■ **Exercise aim**
Among the entries below, find the lines with the word "computer" and copy them.

:::

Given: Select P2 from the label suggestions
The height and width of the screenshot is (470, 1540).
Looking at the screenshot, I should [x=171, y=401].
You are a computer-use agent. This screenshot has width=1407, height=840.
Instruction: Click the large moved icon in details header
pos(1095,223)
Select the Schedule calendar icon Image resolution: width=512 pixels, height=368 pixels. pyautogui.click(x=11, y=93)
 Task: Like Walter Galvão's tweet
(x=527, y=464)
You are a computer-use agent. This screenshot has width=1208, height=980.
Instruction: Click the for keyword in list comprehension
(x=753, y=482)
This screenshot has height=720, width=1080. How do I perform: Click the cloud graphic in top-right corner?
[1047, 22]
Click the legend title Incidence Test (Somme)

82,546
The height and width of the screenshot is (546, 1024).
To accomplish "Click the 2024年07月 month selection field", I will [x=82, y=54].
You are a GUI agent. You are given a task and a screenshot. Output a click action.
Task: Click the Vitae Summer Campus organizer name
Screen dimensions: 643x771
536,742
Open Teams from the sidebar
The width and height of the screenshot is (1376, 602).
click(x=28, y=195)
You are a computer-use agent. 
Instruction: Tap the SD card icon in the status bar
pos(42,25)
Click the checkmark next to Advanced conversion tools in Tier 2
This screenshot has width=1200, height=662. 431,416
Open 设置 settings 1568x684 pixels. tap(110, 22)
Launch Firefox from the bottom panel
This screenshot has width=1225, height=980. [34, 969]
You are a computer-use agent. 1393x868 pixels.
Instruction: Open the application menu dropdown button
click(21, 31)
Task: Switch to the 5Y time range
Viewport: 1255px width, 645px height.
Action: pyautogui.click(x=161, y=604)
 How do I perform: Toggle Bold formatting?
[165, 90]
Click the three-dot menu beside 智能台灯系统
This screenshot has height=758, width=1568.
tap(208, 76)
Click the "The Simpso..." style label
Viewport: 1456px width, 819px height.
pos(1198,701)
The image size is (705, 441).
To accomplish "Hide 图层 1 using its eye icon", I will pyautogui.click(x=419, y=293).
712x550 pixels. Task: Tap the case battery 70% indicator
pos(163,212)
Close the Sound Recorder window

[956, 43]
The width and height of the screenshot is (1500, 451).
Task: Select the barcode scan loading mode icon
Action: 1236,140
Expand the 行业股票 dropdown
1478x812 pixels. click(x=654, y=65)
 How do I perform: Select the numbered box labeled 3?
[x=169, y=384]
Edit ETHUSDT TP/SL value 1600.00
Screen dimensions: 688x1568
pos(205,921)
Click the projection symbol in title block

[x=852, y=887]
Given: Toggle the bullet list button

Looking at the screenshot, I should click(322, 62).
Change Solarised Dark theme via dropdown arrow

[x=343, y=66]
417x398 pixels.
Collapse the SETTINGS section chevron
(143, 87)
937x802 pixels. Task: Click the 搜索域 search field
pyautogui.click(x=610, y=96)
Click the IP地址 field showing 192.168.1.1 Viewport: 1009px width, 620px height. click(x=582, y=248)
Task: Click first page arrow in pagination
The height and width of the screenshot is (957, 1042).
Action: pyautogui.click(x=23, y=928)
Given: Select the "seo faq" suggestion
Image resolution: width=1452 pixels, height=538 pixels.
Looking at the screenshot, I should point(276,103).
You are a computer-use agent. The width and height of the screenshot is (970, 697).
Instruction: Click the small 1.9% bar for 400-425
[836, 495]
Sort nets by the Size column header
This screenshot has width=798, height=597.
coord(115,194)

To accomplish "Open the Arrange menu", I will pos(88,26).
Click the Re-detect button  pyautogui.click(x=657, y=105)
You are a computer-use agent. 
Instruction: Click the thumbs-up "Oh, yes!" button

:::

■ **Reply**
You are a computer-use agent. This screenshot has width=1407, height=840.
You are a computer-use agent. This screenshot has width=1208, height=980.
You are a computer-use agent. 
You are a computer-use agent. 1393x868 pixels.
You are a computer-use agent. The width and height of the screenshot is (970, 697).
You are a computer-use agent. 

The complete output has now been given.